Опять «нам». Я смотрел на расстилающийся вокруг пейзаж и старался припомнить все, что я знал о Синтии. Она родилась и выросла в сельском захолустье Айовы, окончила университет штата, потом в каком-то другом университете в рамках армейской программы расширения технологических знаний получила степень магистра криминологии. Многим женщинам, равно как и представителям национальных меньшинств, служба в армии давала больше денег, образования, престижа и возможностей сделать карьеру, нежели они могли рассчитывать у себя на ферме, в городском гетто или захудалой провинции. Синтия всегда относилась к армии положительно. Еще бы: переезды с места на место, новизна впечатлений, материальная обеспеченность, общественное признание... Совсем неплохо для девчонки с фермы.
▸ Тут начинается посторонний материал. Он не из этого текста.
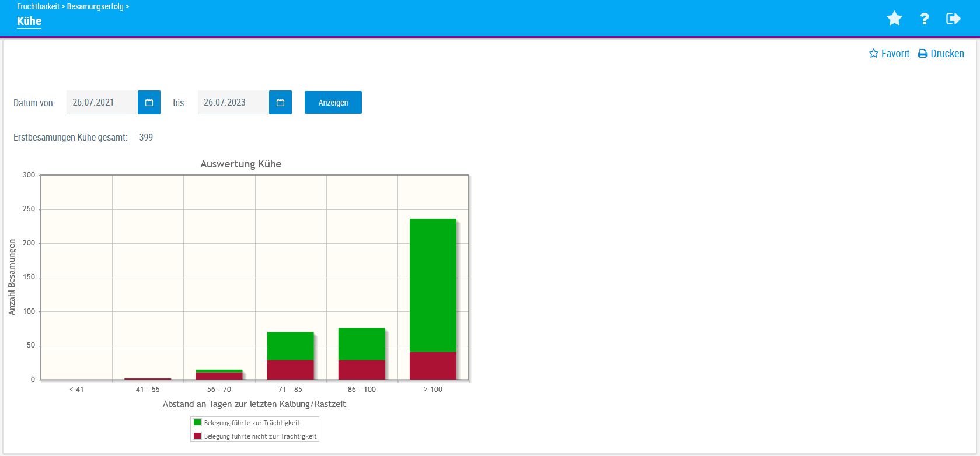
Task: Click green segment of 71 - 85 bar
Action: coord(290,346)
— Я часто вспоминал тебя, — сказал я.
В ответ молчание.
— Как твои родители? — спросил я, хотя не был с ними знаком.
— Нормально. А твои?
— Тоже нормально. Ждут не дождутся, когда я уволюсь, вырасту, клюну на какую-нибудь девушку и нарожаю им внуков.
— Сначала надо вырасти.
— Спасибо за совет.
Синтия временами бывает страшной язвой, но это у нее при нервном напряжении срабатывает защитный механизм. Люди, у которых была любовь, уважают прежние отношения — если они вообще способны чувствовать и даже испытывать некоторую нежность к бывшему партнеру. И вместе с тем есть какая-то неловкость в том, что вот мы сидим рядом, бок о бок, и не находим ни верного тона, ни нужных слов.
— Я сказал, что вспоминал о тебе, — повторил я. — Могла бы и ответить.
— Я тоже вспоминала, — промолвила Синтия, и мы снова замолчали, уставившись на бегущую под колеса машины дорогу.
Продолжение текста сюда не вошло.